Picasso used his reputation as a traditional artist to establish a new direction in art. He didn’t so much colour outside the box, as he expanded the boundaries and definition of the box. But the point is that his abstract creations were valuable only because of his proven abilities in the traditional arts.
Contrast another, contemporary artist’s efforts to establish himself as an abstract artist. His art has gone unnoticed because he has not been able to prove himself as a traditional artist. Not that, he actually tried to do so…but we’re using him as an example to make the point.
The creativity of a novel idea requires the discipline of order and structure to be valuable. Picasso’s art is valuable because he was an accomplished painter who intentionally colored outside the lines. The ‘other’ artist’s art is not valuable because he is not an accomplished painter and he accidentally colour outside the lines.
While the two products may look similar, the difference is critical.
Creativity is More Than Just Breaking the Rules…

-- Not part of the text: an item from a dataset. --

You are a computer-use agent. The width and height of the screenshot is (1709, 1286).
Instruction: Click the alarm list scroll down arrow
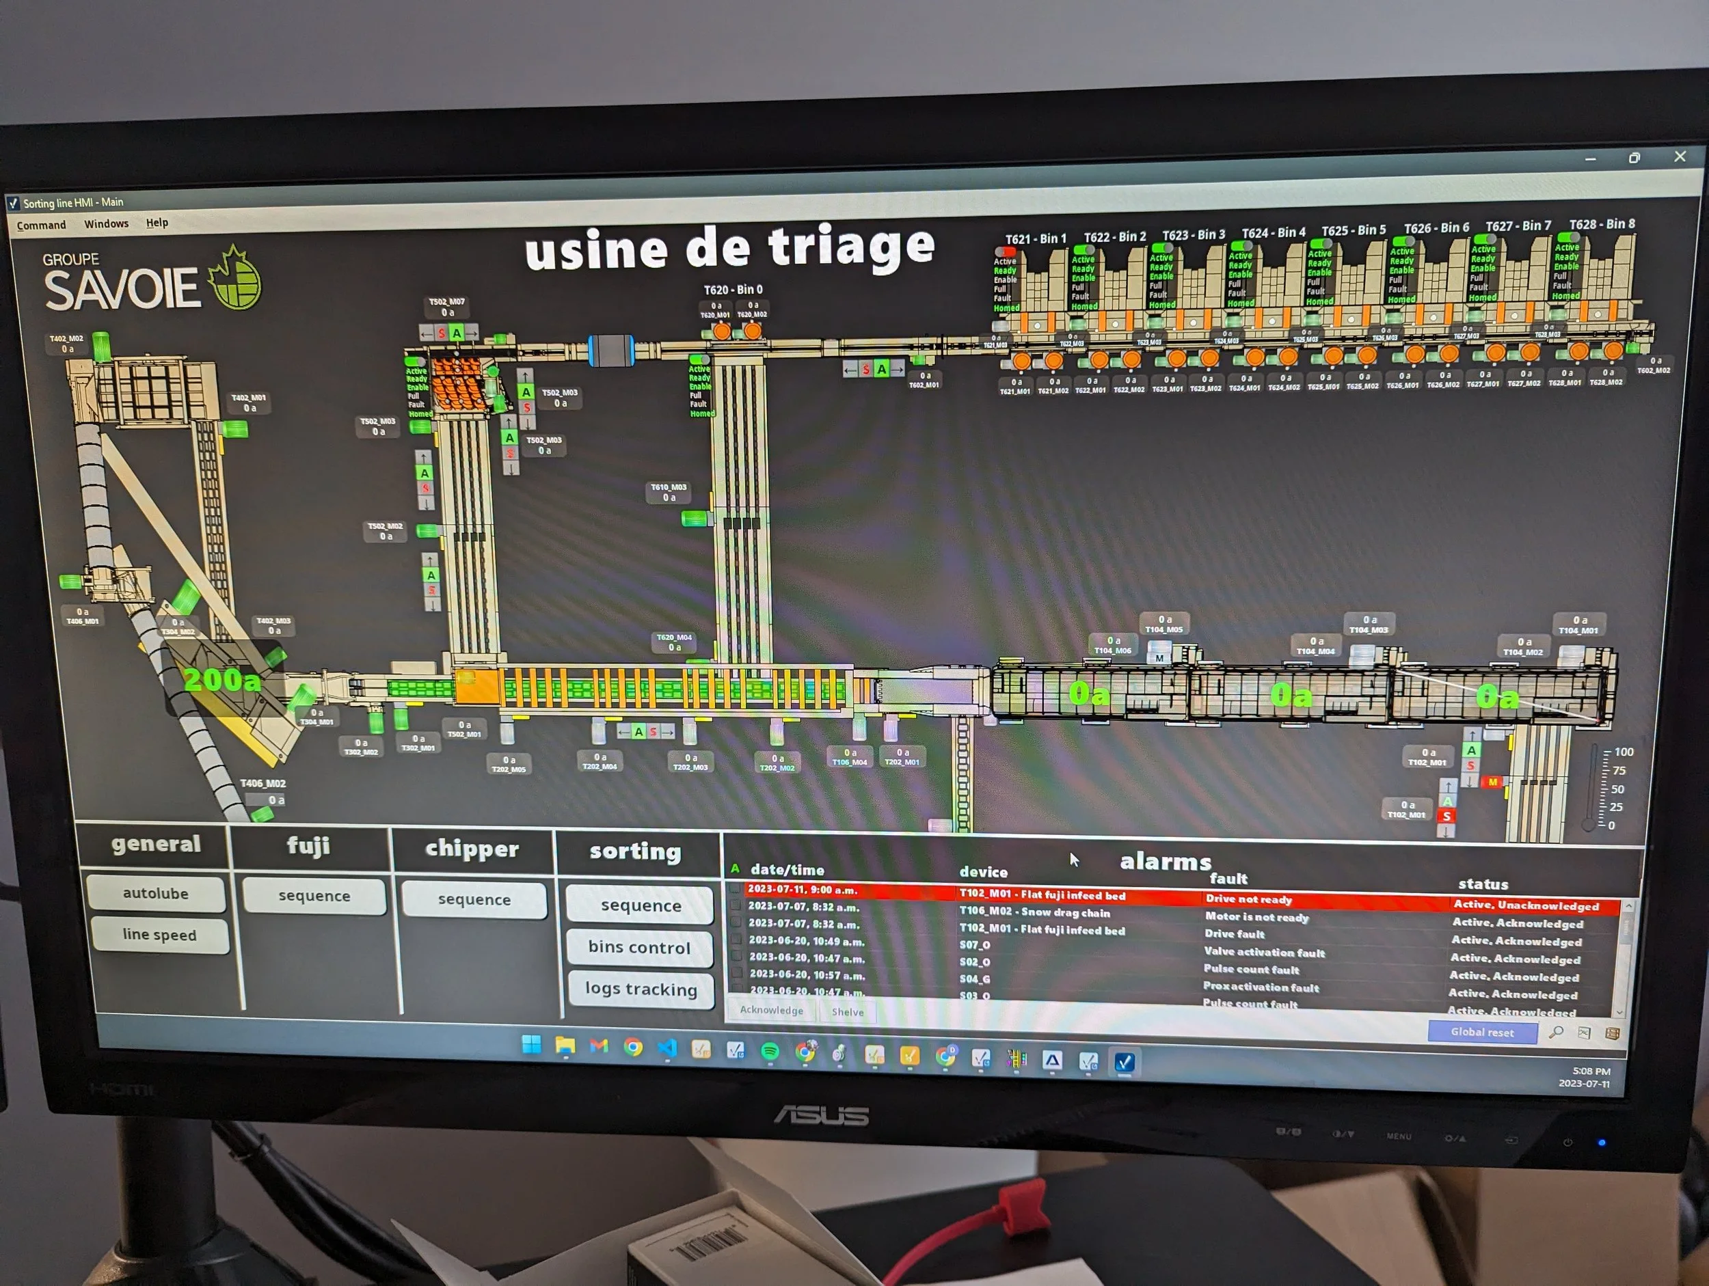pos(1619,1012)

Similarly, Joseph Heller was able to break the rules of English grammar in his book, Something Happened (Scribner, 1974), only because he was intimately familiar with them.
Having taught English, he was a master of grammar. And only out of his expertise could he creatively exploit, expand and redefine the boundaries of grammar. And so it is with regard to thinking outside the box.
Thinking Outside the Box Apart From Being Able to Think Inside the Box is Worthless…
Such thought is just plain sloppy. Thus, the suggestion that creativity lies in the ability to think outside the box is mostly nonsense. Creativity arises from talent, ability and discipline. Talent must be forged and shaped on the anvil of discipline in order to develop ability. Great ability is always the result of study, discipline and practice.
Creativity is more a matter of seeing that the boxes themselves are inadequate and suggesting a better arrangement or a better definition. Creativity doesn’t simply discard the boxes…it redefines and/or rearranges them after becoming intimately familiar with them.
Real creativity is always the fruit of discipline and order. Creativity, in order to be genuinely creative, and not simply sloppy disorganisation, must emerge out of discipline and order as an intentional effort.
While a creative idea often comes unbidden out of unexpected places, it requires discipline, study and order to make something of it. Apart from discipline and order, what passes for creativity is nonsense, and to suggest otherwise actually undermines and/or weakens the creative process.